* Aim of the task *
Nothing in the listing should be dropped or altered when it is copied.

* Given records *
☆ ☆ ☆ ☆ ☆

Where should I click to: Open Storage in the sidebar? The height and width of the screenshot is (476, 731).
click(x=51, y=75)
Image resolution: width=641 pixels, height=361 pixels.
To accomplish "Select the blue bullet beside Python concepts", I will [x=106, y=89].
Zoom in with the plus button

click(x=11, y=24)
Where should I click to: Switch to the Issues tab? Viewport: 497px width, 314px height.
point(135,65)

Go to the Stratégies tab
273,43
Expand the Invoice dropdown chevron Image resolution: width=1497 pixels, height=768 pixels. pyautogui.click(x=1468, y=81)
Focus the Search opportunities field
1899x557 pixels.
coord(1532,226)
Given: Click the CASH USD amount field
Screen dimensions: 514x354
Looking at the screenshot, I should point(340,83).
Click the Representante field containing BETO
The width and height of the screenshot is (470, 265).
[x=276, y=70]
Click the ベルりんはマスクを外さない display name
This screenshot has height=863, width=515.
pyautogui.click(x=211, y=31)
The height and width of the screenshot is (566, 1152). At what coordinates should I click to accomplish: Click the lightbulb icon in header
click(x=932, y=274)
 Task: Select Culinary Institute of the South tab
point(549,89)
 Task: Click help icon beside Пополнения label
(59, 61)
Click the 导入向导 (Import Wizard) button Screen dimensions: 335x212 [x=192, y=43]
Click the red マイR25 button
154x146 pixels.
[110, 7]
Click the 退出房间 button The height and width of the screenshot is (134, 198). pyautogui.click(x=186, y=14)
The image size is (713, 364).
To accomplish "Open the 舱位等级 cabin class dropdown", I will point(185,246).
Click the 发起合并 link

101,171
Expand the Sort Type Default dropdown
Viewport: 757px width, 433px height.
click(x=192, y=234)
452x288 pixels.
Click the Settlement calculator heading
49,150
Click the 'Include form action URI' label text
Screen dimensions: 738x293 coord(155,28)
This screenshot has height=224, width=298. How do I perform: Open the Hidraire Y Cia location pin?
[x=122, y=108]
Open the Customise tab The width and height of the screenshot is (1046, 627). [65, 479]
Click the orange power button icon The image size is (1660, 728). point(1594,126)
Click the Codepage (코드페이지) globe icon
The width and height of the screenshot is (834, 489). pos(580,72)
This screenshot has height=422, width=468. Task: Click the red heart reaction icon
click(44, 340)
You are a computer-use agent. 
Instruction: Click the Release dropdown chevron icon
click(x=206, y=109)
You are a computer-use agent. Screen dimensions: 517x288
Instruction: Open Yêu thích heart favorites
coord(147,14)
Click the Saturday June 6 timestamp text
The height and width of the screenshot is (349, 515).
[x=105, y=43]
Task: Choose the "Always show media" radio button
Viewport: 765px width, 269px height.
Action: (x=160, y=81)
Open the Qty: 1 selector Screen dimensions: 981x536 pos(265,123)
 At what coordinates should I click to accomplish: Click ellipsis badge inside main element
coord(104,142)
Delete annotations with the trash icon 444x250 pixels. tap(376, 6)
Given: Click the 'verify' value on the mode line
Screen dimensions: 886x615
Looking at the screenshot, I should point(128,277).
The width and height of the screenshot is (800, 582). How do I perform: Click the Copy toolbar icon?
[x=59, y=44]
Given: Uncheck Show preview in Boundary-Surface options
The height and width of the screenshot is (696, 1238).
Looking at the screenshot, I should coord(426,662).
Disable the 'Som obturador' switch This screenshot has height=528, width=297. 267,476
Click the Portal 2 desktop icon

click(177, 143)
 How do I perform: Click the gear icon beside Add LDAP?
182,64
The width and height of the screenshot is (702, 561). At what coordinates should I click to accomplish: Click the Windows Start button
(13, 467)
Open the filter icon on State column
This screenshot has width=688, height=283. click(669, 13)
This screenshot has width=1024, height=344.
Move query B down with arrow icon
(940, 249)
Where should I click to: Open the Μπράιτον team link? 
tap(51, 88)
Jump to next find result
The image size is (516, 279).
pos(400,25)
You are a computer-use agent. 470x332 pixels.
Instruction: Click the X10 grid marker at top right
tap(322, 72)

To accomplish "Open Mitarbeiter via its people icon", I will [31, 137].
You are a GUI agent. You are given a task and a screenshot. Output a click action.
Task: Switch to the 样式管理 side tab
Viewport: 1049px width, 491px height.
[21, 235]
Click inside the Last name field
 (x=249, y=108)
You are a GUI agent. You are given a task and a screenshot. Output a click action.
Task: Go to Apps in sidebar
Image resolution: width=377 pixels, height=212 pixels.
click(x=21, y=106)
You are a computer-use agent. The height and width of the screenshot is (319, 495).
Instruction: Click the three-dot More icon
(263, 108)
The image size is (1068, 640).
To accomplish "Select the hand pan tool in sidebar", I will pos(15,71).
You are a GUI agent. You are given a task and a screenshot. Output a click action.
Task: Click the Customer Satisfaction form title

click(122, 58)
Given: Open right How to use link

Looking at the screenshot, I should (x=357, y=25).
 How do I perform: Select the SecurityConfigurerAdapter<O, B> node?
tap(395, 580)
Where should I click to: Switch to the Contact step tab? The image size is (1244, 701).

☆ ☆ ☆ ☆ ☆

* Result for this task *
Where should I click to: Open Storage in the sidebar? The height and width of the screenshot is (476, 731).
click(x=51, y=75)
Image resolution: width=641 pixels, height=361 pixels.
To accomplish "Select the blue bullet beside Python concepts", I will [x=106, y=89].
Zoom in with the plus button

click(x=11, y=24)
Where should I click to: Switch to the Issues tab? Viewport: 497px width, 314px height.
point(135,65)

Go to the Stratégies tab
273,43
Expand the Invoice dropdown chevron Image resolution: width=1497 pixels, height=768 pixels. pyautogui.click(x=1468, y=81)
Focus the Search opportunities field
1899x557 pixels.
coord(1532,226)
Given: Click the CASH USD amount field
Screen dimensions: 514x354
Looking at the screenshot, I should point(340,83).
Click the Representante field containing BETO
The width and height of the screenshot is (470, 265).
[x=276, y=70]
Click the ベルりんはマスクを外さない display name
This screenshot has height=863, width=515.
pyautogui.click(x=211, y=31)
The height and width of the screenshot is (566, 1152). At what coordinates should I click to accomplish: Click the lightbulb icon in header
click(x=932, y=274)
 Task: Select Culinary Institute of the South tab
point(549,89)
 Task: Click help icon beside Пополнения label
(59, 61)
Click the 导入向导 (Import Wizard) button Screen dimensions: 335x212 [x=192, y=43]
Click the red マイR25 button
154x146 pixels.
[110, 7]
Click the 退出房间 button The height and width of the screenshot is (134, 198). pyautogui.click(x=186, y=14)
The image size is (713, 364).
To accomplish "Open the 舱位等级 cabin class dropdown", I will point(185,246).
Click the 发起合并 link

101,171
Expand the Sort Type Default dropdown
Viewport: 757px width, 433px height.
click(x=192, y=234)
452x288 pixels.
Click the Settlement calculator heading
49,150
Click the 'Include form action URI' label text
Screen dimensions: 738x293 coord(155,28)
This screenshot has height=224, width=298. How do I perform: Open the Hidraire Y Cia location pin?
[x=122, y=108]
Open the Customise tab The width and height of the screenshot is (1046, 627). [65, 479]
Click the orange power button icon The image size is (1660, 728). point(1594,126)
Click the Codepage (코드페이지) globe icon
The width and height of the screenshot is (834, 489). pos(580,72)
This screenshot has height=422, width=468. Task: Click the red heart reaction icon
click(44, 340)
You are a computer-use agent. 
Instruction: Click the Release dropdown chevron icon
click(x=206, y=109)
You are a computer-use agent. Screen dimensions: 517x288
Instruction: Open Yêu thích heart favorites
coord(147,14)
Click the Saturday June 6 timestamp text
The height and width of the screenshot is (349, 515).
[x=105, y=43]
Task: Choose the "Always show media" radio button
Viewport: 765px width, 269px height.
Action: (x=160, y=81)
Open the Qty: 1 selector Screen dimensions: 981x536 pos(265,123)
 At what coordinates should I click to accomplish: Click ellipsis badge inside main element
coord(104,142)
Delete annotations with the trash icon 444x250 pixels. tap(376, 6)
Given: Click the 'verify' value on the mode line
Screen dimensions: 886x615
Looking at the screenshot, I should point(128,277).
The width and height of the screenshot is (800, 582). How do I perform: Click the Copy toolbar icon?
[x=59, y=44]
Given: Uncheck Show preview in Boundary-Surface options
The height and width of the screenshot is (696, 1238).
Looking at the screenshot, I should coord(426,662).
Disable the 'Som obturador' switch This screenshot has height=528, width=297. 267,476
Click the Portal 2 desktop icon

click(177, 143)
 How do I perform: Click the gear icon beside Add LDAP?
182,64
The width and height of the screenshot is (702, 561). At what coordinates should I click to accomplish: Click the Windows Start button
(13, 467)
Open the filter icon on State column
This screenshot has width=688, height=283. click(669, 13)
This screenshot has width=1024, height=344.
Move query B down with arrow icon
(940, 249)
Where should I click to: Open the Μπράιτον team link? 
tap(51, 88)
Jump to next find result
The image size is (516, 279).
pos(400,25)
You are a computer-use agent. 470x332 pixels.
Instruction: Click the X10 grid marker at top right
tap(322, 72)

To accomplish "Open Mitarbeiter via its people icon", I will [31, 137].
You are a GUI agent. You are given a task and a screenshot. Output a click action.
Task: Switch to the 样式管理 side tab
Viewport: 1049px width, 491px height.
[21, 235]
Click inside the Last name field
 (x=249, y=108)
You are a GUI agent. You are given a task and a screenshot. Output a click action.
Task: Go to Apps in sidebar
Image resolution: width=377 pixels, height=212 pixels.
click(x=21, y=106)
You are a computer-use agent. The height and width of the screenshot is (319, 495).
Instruction: Click the three-dot More icon
(263, 108)
The image size is (1068, 640).
To accomplish "Select the hand pan tool in sidebar", I will pos(15,71).
You are a GUI agent. You are given a task and a screenshot. Output a click action.
Task: Click the Customer Satisfaction form title

click(122, 58)
Given: Open right How to use link

Looking at the screenshot, I should (x=357, y=25).
 How do I perform: Select the SecurityConfigurerAdapter<O, B> node?
tap(395, 580)
Where should I click to: Switch to the Contact step tab? The image size is (1244, 701).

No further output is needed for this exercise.